DOCUMENT TEXT:
|---|
But he also told the court that he told priests about incidents in and out of confession and his once serious interest in pursuing a career in the priesthood or as a Christian Brother ended with a loss of faith because his situation was not helped.
The stories of the former residents fixed the attention of the courtroom, for about a week and then testimony — except for a brief appearance by a local architect who knew one of the witnesses — shifted to experts.
It also shifted sides for a time as the first expert to take the stand was well-known historian John FitzGerald, who testified on behalf of the Episcopal Corp. and wrote a report based on his review of historical documents.
“The documents show that the Irish Christian Brothers were independent of direction and management of the Archdiocese,” FitzGerald wrote in his report.
But Budden insisted in cross-examination that a pattern of involvement in fundraising and other matters is backed up in some 1950s correspondence between the archdiocese and the Brothers.
The last witness before the case recessed in June was on behalf of the former residents.
Episcopal Corp. lawyer Susan Adam Metzler contested his acceptance as an expert witness in a long voir dire, but Faour allowed Fr. Thomas Doyle to testify.
Doyle, a canon lawyer from the Washington, D.C., area has been outspoken in the past against how the Catholic church, mainly in the U.S., has handled abuse claims.
But his testimony in the Mount Cashel civil case centred on his knowledge of the complex internal judicial system unique to the Catholic church and interpretations of laws written in Latin.
Doyle confirmed for the court that the seal of confession cannot be broken without a priest risking ex-communication, but suggested options priests could have taken to help boys who may have disclosed sexual abuse by a Brother or someone at the orphanage.
These included arranging a meeting outside the confessional, advising a boy to go to authorities at the orphanage or finding a vague way to alert the archbishop of the day to inappropriate things going on.
He also said while the Christian Brothers had its own Pontifical order from the Vatican, the archbishop could have gone up a chain of command if he had serious concerns.
Telegram trial coverage — the only media outlet present except for some other outlets’ short stints in the beginning — resumes daily on June 6, online and in print.
Quotes from the Mount Cashel Civil trial
“Who were you going to tell? Who? Another (Christian) Brother? Who were you going to tell? Would they believe you? See what happened in Ireland? What happened in Australia? What happened in the States? Nobody told anybody.” — John Doe No. 1, testifying of boys at the Mount Cashel Orphanage having no one to confide in about allegations of abuse.
“I was screaming like hell.” — John Doe No. 2, recounting how he says he was being beaten by a Christian Brother for being late and ducking in and out of cold water in the shower.
“Everyday life has ups and downs … but my life would have been normal. What I mean by normal, I would have been married with kids, home, steady job, you know, happy, not living in boarding houses or being tossed from here to there or drinking … just basically unhappy and depressed. ” — John Doe. No. 3, testifying about how Mount Cashel affected his life.
“The documents examined for this study show that the corporate entity … Roman Catholic Episcopal Corp. of St. John’s, and before incorporation as the Diocese of St. John’s, played no controlling, managerial or oversight role whatsoever in the administration, fundraising, operations or running of the Mount Cashel Orphanage, or of, or over, the assignment, work, supervision or reassignment of Irish Christian Brothers who worked in Newfoundland.” — Historian John FitzGerald.
“(The priest) cannot go to the archbishop, to anybody, even to the Pope, and say, ‘This boy came to me and confessed sexual abuse.’ He has to take a very indirect route if he is going to deal with this. It is possible and it can and should be done.” — Father Thomas Doyle, canon law expert, explaining the seal of confession.
|---|
Collected data entries:

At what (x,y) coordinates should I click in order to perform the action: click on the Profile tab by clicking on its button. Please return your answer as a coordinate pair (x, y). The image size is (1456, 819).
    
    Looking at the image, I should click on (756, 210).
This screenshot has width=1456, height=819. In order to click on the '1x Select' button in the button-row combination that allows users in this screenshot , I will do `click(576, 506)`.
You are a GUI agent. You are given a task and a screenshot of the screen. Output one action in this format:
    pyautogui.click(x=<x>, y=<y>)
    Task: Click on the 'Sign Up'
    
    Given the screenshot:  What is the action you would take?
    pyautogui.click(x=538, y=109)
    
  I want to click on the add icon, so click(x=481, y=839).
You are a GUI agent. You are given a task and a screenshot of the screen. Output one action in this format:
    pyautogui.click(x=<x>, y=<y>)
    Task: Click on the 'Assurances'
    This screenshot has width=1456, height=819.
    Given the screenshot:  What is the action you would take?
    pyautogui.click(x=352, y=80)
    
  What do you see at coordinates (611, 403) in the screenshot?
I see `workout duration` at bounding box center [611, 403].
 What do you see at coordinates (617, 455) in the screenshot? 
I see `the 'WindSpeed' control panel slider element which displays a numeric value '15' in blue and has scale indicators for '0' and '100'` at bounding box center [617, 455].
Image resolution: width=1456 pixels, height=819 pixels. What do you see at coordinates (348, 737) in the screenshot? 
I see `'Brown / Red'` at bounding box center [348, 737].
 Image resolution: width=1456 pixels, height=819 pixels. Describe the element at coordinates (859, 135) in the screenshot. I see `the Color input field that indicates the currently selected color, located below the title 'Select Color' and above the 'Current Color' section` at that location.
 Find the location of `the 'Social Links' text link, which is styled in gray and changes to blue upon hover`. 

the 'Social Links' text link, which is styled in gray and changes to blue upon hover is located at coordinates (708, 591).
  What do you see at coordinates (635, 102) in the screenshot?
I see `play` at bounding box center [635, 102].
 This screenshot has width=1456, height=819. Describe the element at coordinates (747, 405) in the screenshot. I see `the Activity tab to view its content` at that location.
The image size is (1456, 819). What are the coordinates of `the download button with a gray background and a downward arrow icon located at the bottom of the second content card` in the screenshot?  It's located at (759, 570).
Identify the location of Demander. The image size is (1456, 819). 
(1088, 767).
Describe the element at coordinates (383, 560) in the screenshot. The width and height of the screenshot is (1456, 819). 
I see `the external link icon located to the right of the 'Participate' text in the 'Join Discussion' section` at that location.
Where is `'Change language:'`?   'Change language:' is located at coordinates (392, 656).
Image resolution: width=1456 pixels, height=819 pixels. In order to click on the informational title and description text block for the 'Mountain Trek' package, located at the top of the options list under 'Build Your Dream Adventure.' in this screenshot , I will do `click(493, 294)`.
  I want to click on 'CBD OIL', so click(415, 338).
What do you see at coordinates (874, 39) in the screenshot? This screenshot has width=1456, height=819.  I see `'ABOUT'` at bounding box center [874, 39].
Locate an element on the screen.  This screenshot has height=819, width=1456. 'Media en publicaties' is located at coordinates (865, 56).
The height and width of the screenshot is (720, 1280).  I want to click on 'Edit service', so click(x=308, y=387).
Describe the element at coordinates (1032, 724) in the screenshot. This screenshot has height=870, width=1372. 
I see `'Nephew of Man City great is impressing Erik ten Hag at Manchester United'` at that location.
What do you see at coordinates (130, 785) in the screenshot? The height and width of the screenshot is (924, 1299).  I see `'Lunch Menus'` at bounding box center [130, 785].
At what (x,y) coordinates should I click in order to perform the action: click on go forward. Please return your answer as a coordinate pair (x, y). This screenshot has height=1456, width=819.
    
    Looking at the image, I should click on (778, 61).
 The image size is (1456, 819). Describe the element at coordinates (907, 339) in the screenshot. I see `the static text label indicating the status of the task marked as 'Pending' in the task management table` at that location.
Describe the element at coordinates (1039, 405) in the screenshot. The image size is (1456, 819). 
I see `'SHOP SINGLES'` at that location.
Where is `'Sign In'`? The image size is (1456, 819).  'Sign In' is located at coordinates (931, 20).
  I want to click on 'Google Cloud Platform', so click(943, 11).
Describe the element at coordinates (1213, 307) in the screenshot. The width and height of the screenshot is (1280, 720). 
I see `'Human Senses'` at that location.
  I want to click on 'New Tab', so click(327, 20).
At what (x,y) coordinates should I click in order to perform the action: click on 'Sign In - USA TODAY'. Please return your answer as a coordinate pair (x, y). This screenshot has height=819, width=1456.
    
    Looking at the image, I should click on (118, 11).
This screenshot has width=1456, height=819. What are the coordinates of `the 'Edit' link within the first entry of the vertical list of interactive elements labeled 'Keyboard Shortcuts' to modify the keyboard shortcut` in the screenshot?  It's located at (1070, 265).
|---|
According to the Mount Cashel trial article, who was the first expert witness to take the stand?

Historian John FitzGerald, testifying on behalf of the Episcopal Corp.